I'm reading a root file using uproot and converting parts of it into a DataFrame using the arrays method.
This works fine, until I try to save to parquet using the to_parquet method on the dataframe. Sample code is given below.
# First three lines are here to rename the columns and choose what data to keep
data = pd.read_csv(dictFile, header = None, delim_whitespace=True)
dataFile, dataKey = data[0], data[1]
content_ele = {dataKey[i]: dataFile[i] for i in np.arange(len(dataKey))}
# We run over the different files to save a simplified version of them.
file_list = pd.read_csv(file_list_loc, names=["Loc"])
for file_loc in file_list.Loc:
tree = uproot.open(f"{file_path}/{file_loc}:CollectionTree")
arrays = tree.arrays(dataKey, library="pd").rename(columns=content_ele)
save_loc = f"{save_path}/{file_loc[:-6]}reduced.parquet"
arrays.to_parquet(path=save_loc)
Doing so, results in the following error: _arrow_array_() got an unexpected keyword argument 'type'
It seems to originate from pa.array, if that helps out.
值得注意的是,我遇到过这个错误的最简单的数据帧有2列,每行都有不同长度的尴尬数组(尴尬的.高水平数组),但每列都是相同的.下面给出一个例子.
A B
0 [31, 26, 17, 23] [-2.1, 1.3, 0.5, -0.4]

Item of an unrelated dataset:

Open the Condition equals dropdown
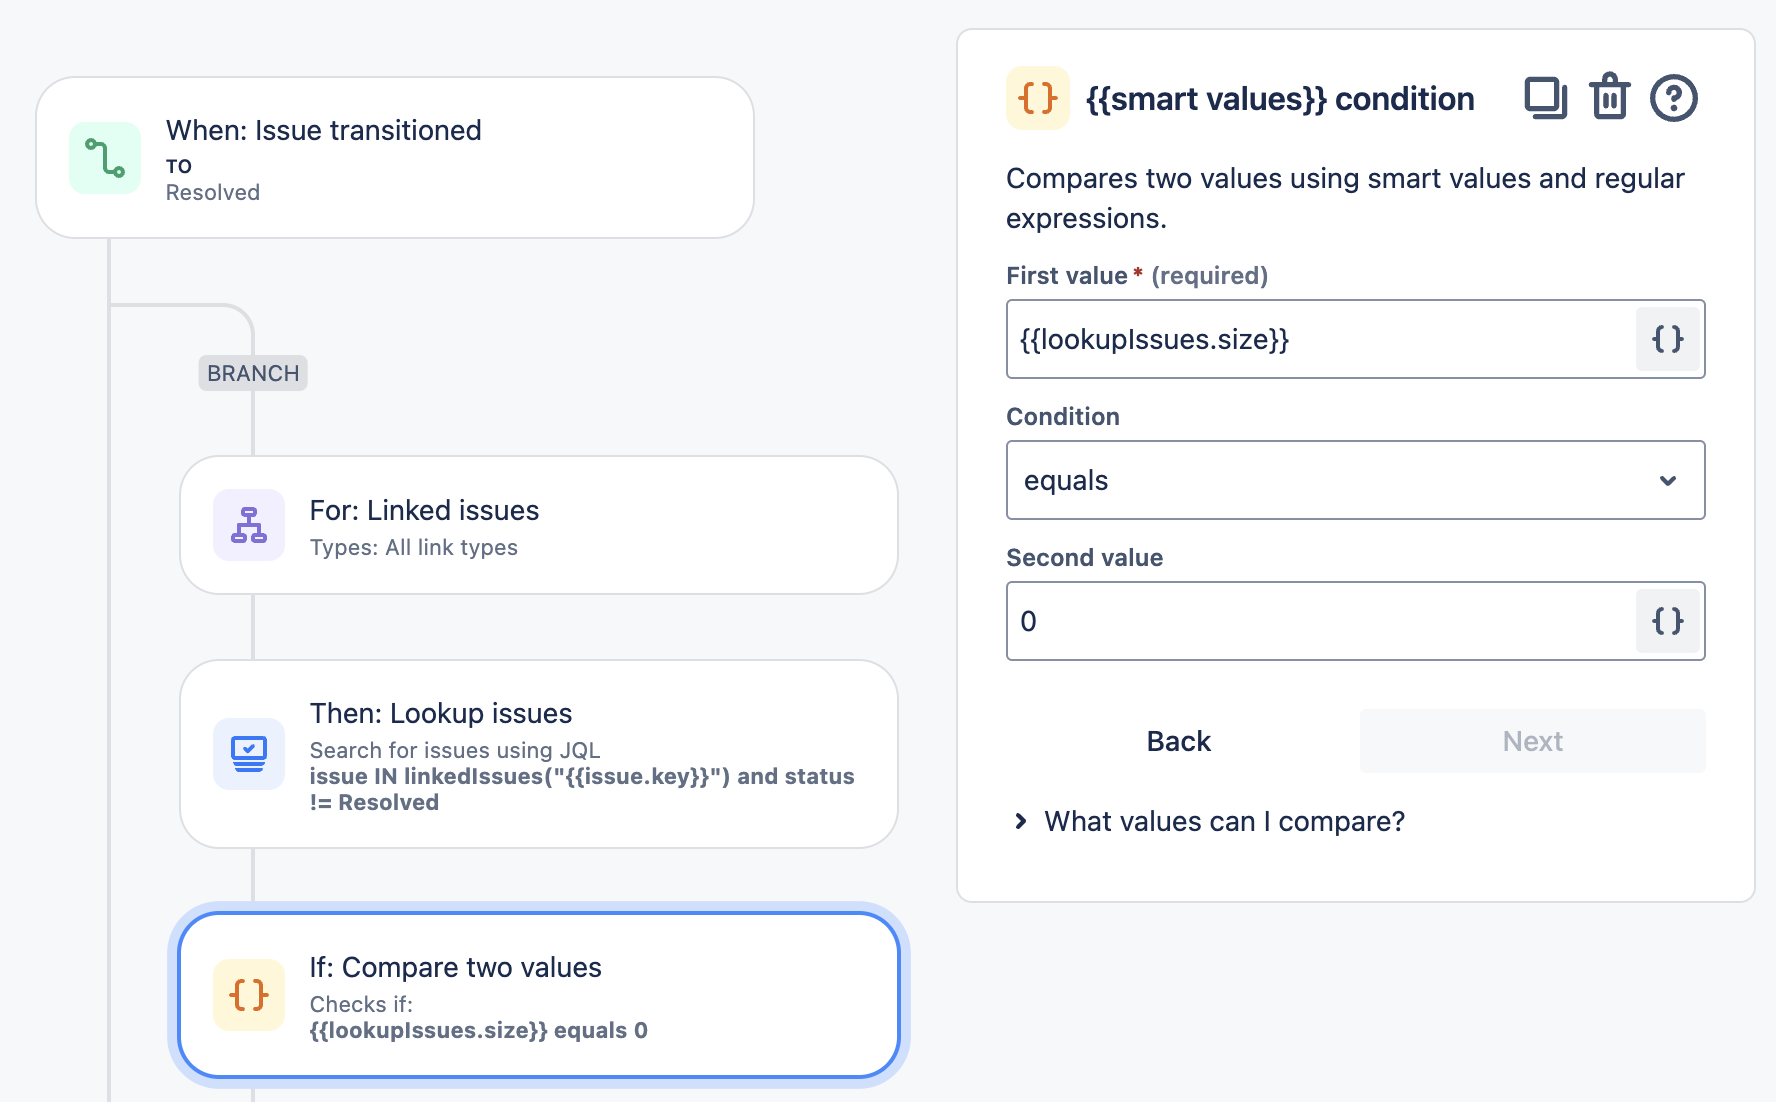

1 [75, 15, 49] [2.4, -1.8, 0.8]
2 [58, 45, 64, 47] [-1.9, -0.4, -2.5, 1.3]
3 [26] [-1.1]
I've tried both reducing what elements I run on, such as only integers, reducing amount of columns as above.
However, running this exact same method with to_json gives no errors. The problem with that method is that once I read it again, what was previously awkward arrays are now just lists, making it much more impractical to work with whenever I may want to calculate something like array.A/2
. Yes, I could just convert it, but it seems wiser to keep the original format and it is easier since I don't have to do it each time.